Sexual Selection and Sexual Conflict
We are studying antagonistic co-evolution between the sexes and its influence on life-history traits. We have created three different regimes (with three replicates in each regime) in which flies are held at male-biased (M), female-biased (F) or unbiased sex ratios (C). Such a treatment alters the level of intersexual conflict.
Our studies show that males from the M populations rapidly evolve to be more harmful to the females. Females housed with M males tend to die more often than females housed with F males. Interestingly, males from the base population housed with females from the M population tend to die more often too. This is not unexpected since M females are known to have a higher mating latency. Additionally, M females have higher locomotor activity. Hence, it is quite possible that males housed with M females expend more energy courting and chasing them, leading to accelerated rates of death.
We have found that the mean life-span of M individuals is lower than that of F individuals when measured as virgins, indicating that the intrinsic rates of aging in these populations has increased as expected. However, under mated conditions, the mean longevity of M females is higher than that of the F females indicating that M females have evolved greater resistance to male-induced harm.
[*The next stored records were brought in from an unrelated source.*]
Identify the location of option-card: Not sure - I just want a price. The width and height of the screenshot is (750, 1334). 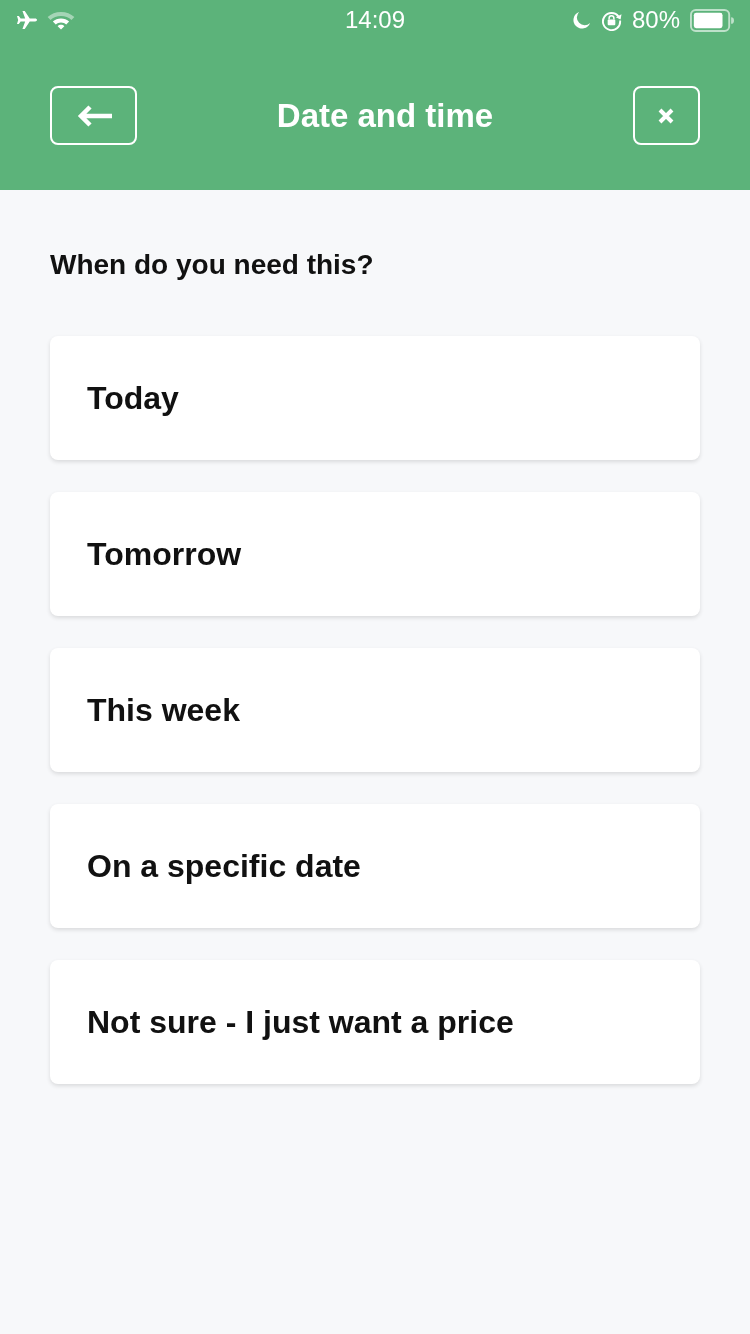
(375, 1022).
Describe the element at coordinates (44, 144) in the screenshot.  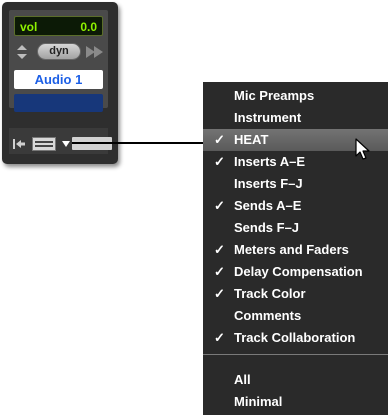
I see `strip-view-icon` at that location.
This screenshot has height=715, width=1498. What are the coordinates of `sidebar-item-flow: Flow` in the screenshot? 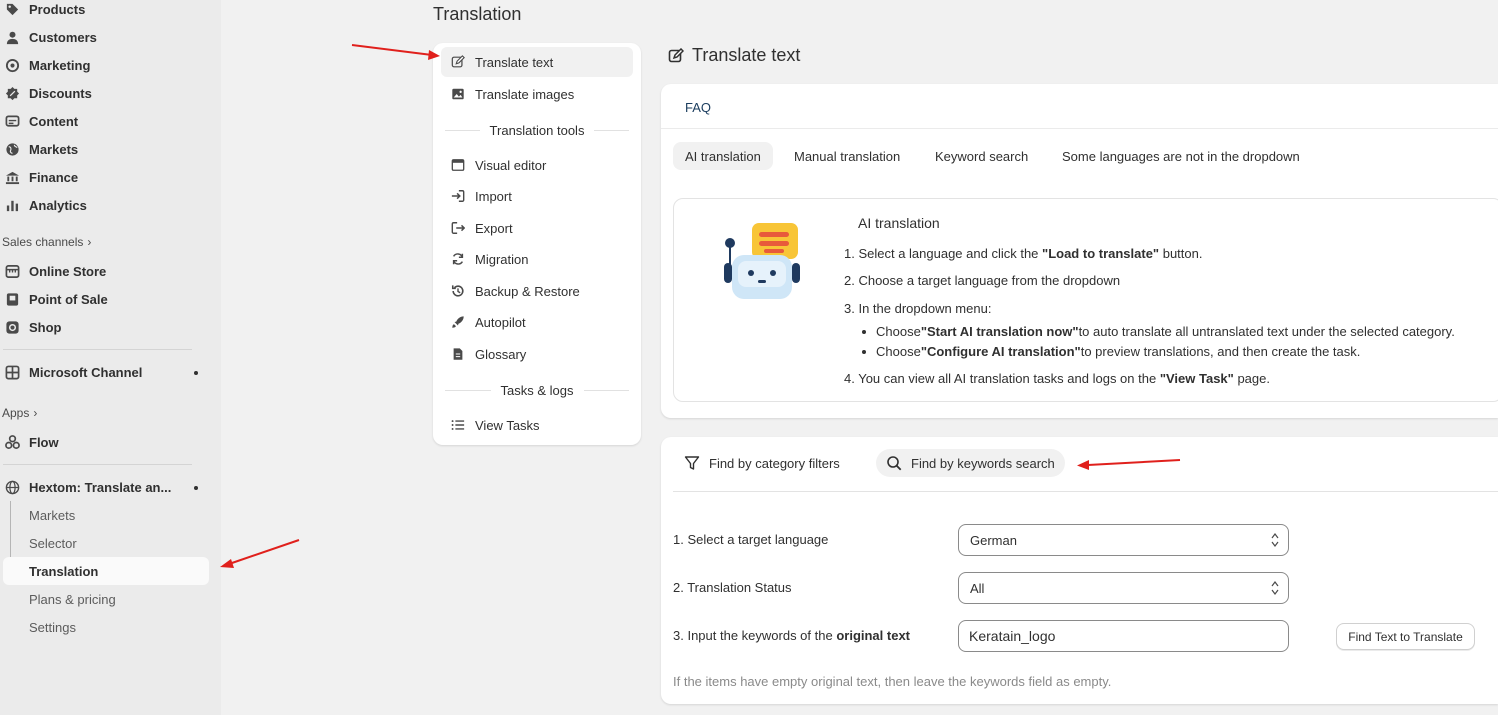 It's located at (30, 442).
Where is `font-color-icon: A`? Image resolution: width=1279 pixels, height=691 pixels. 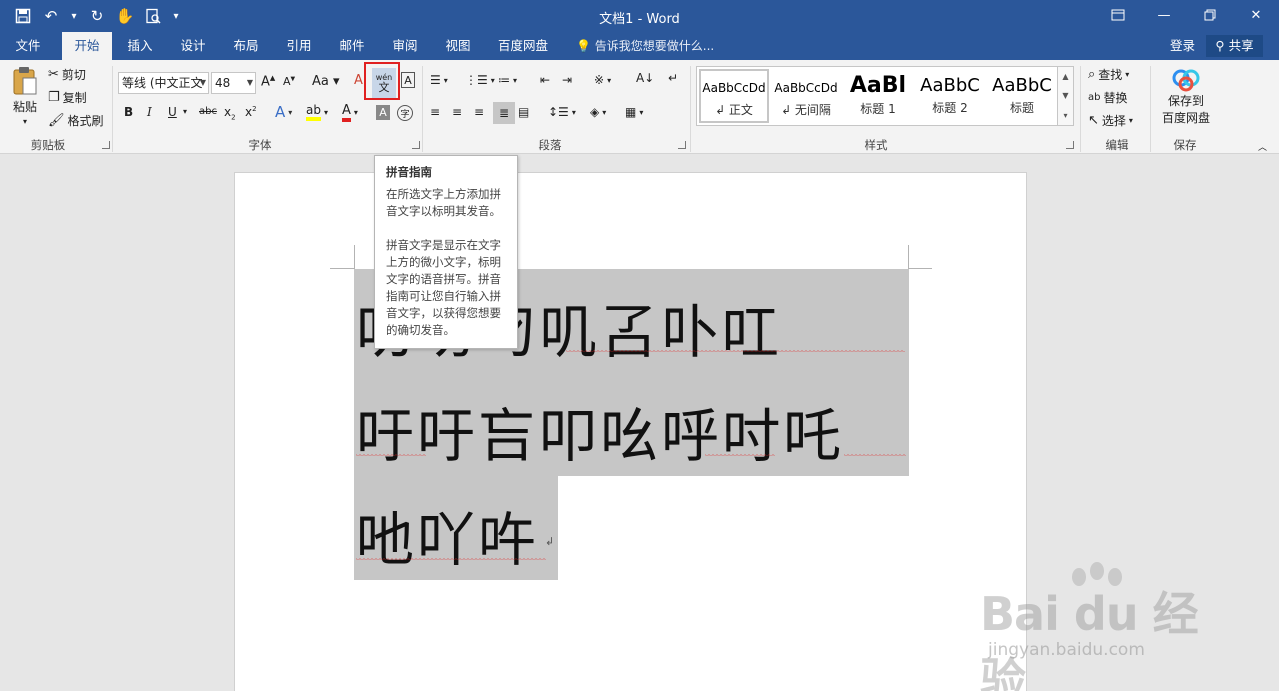
font-color-icon: A is located at coordinates (346, 112).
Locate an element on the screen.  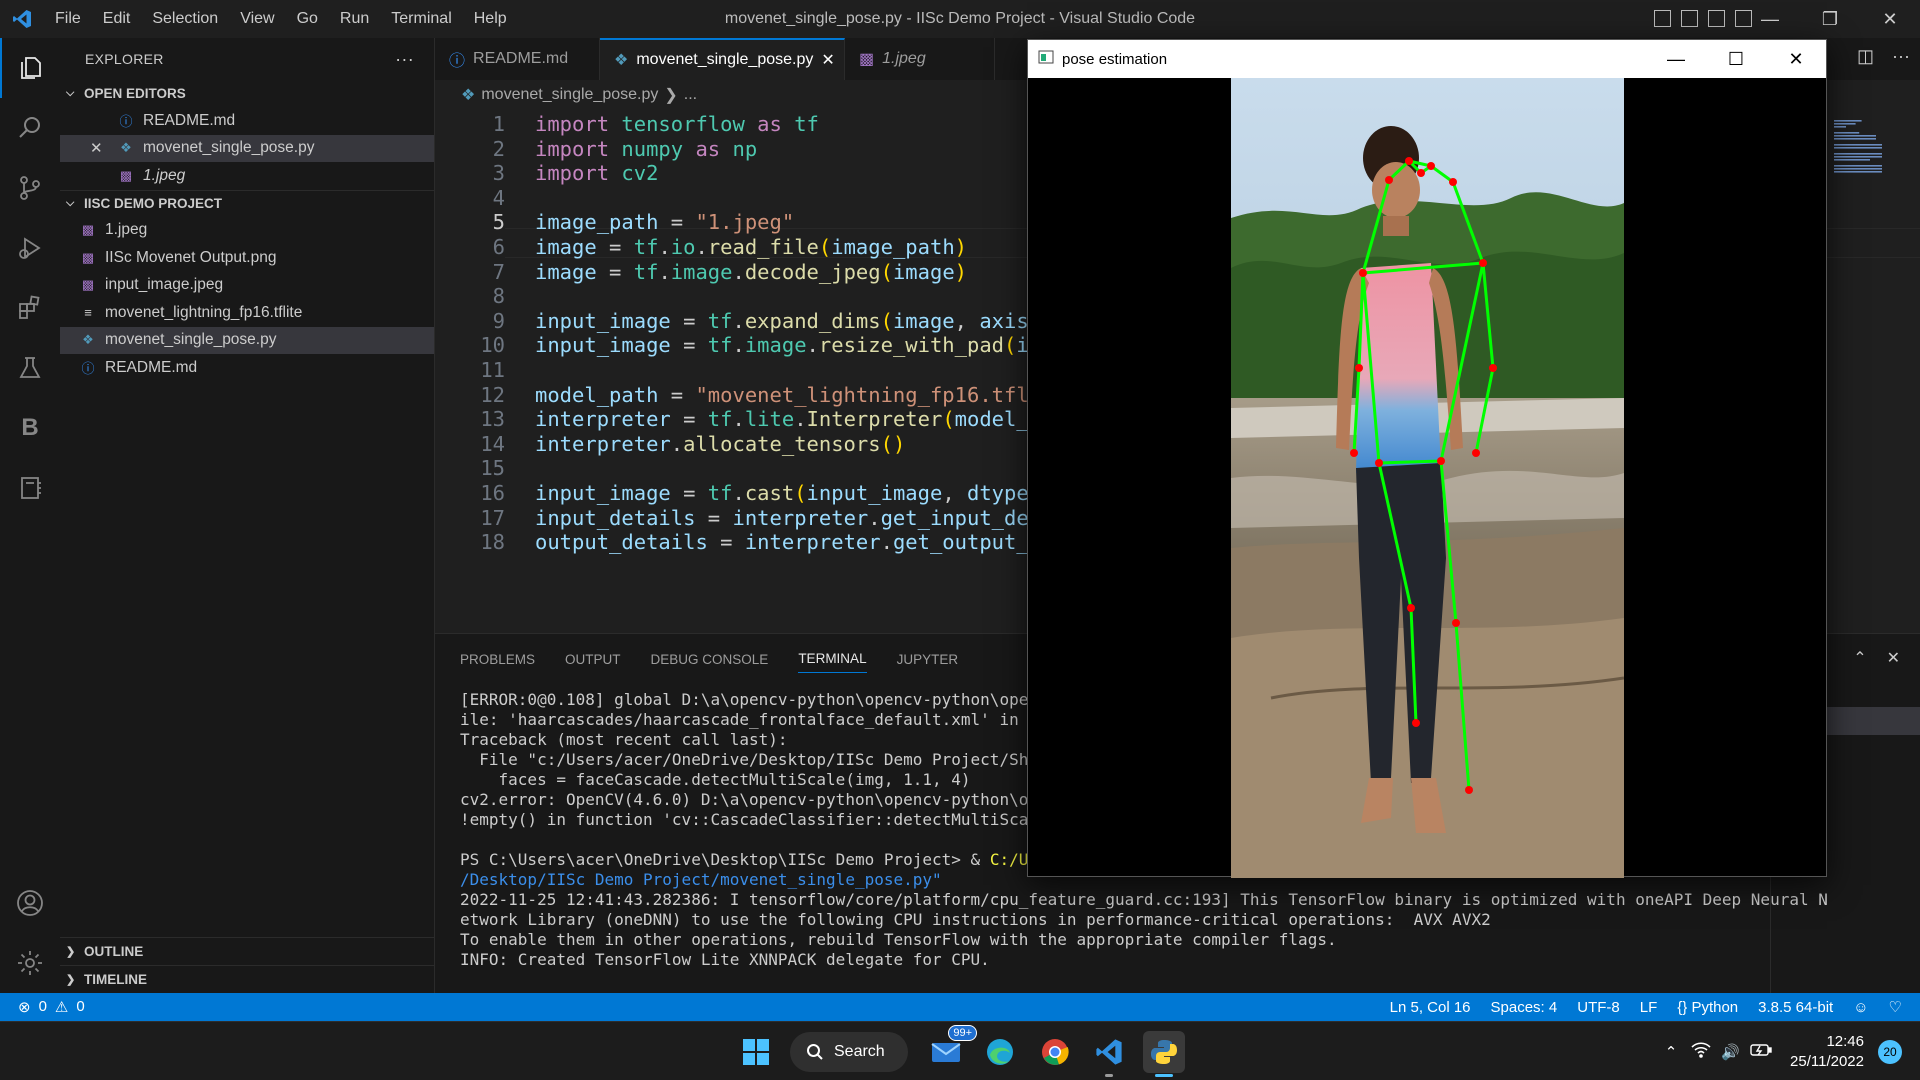
tab-readme: ⓘ README.md is located at coordinates (518, 59).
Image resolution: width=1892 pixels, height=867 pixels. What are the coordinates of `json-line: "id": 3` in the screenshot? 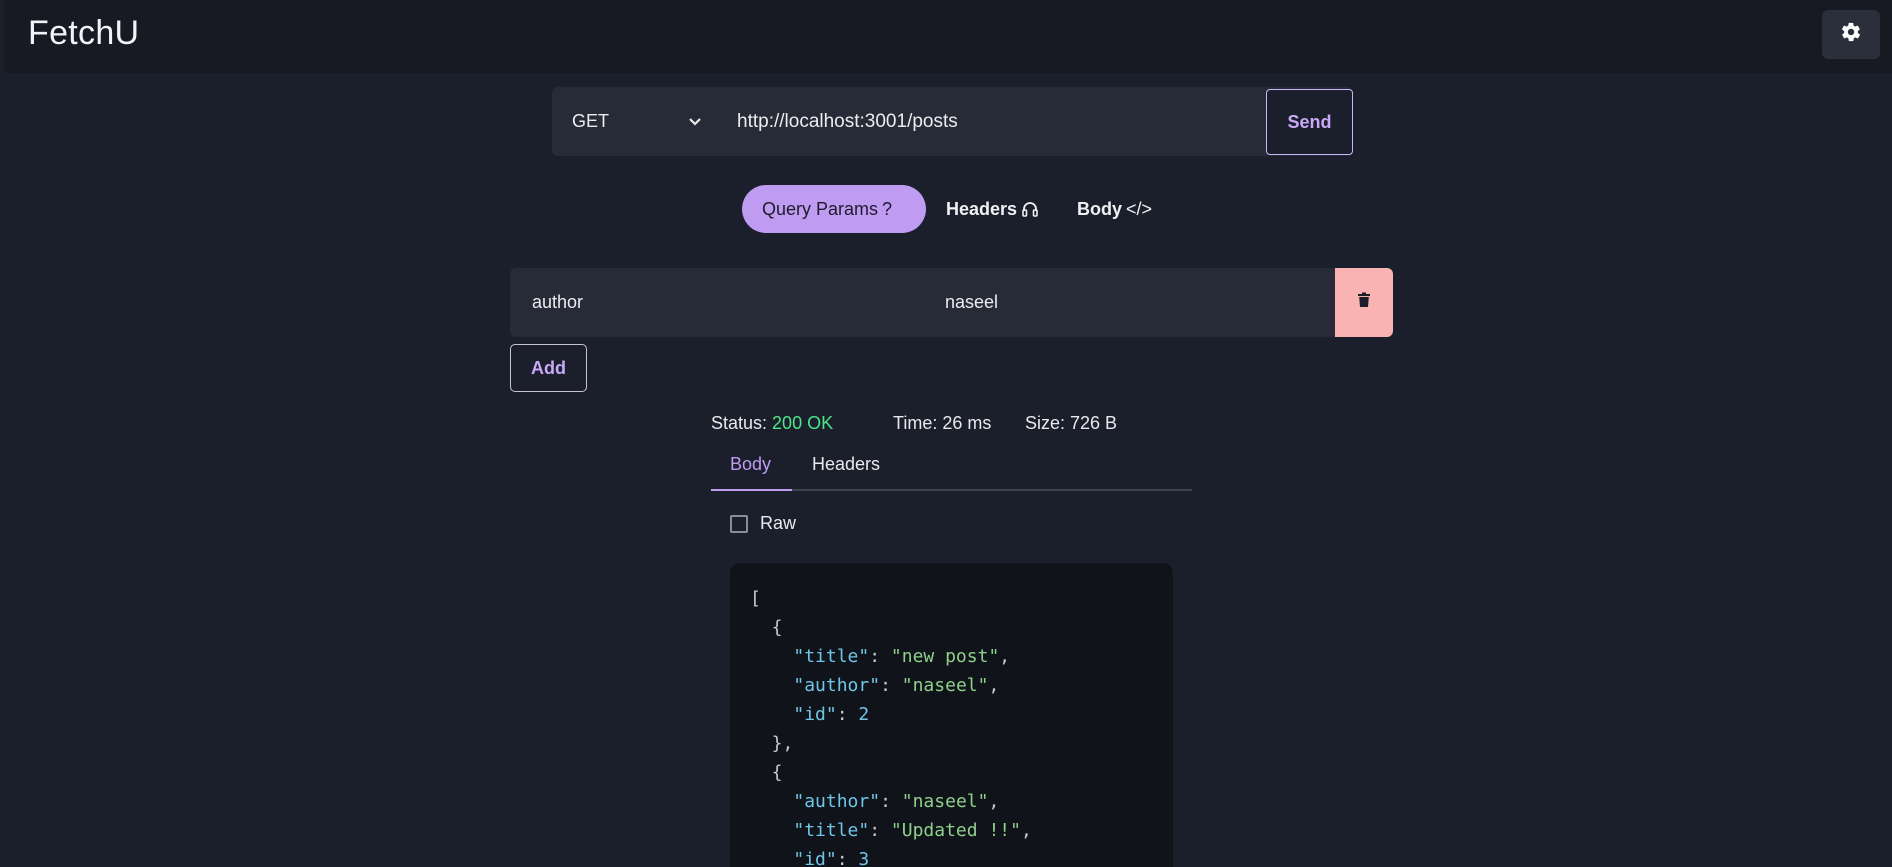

Our studies are the first to show that male reproductive behaviour can be affected non-linearly by the number of co-habitants experienced by a male early in his life. We have found that copulation duration, an important component of male reproductive success, shows an inverted u type relation with the number of male co -habitants early in life. Copulation duration is positively correlated with sperm defence, another important component of fitness.
Our studies also show adaptive male mate choice based on female age and nutritional status. Males tended to mate more with younger and/or well-fed females when offered a choice. Interestingly, variance in male mate choice is positively correlated with variance in the fitness of females, indicating that males are capable of estimating fitness differences among females.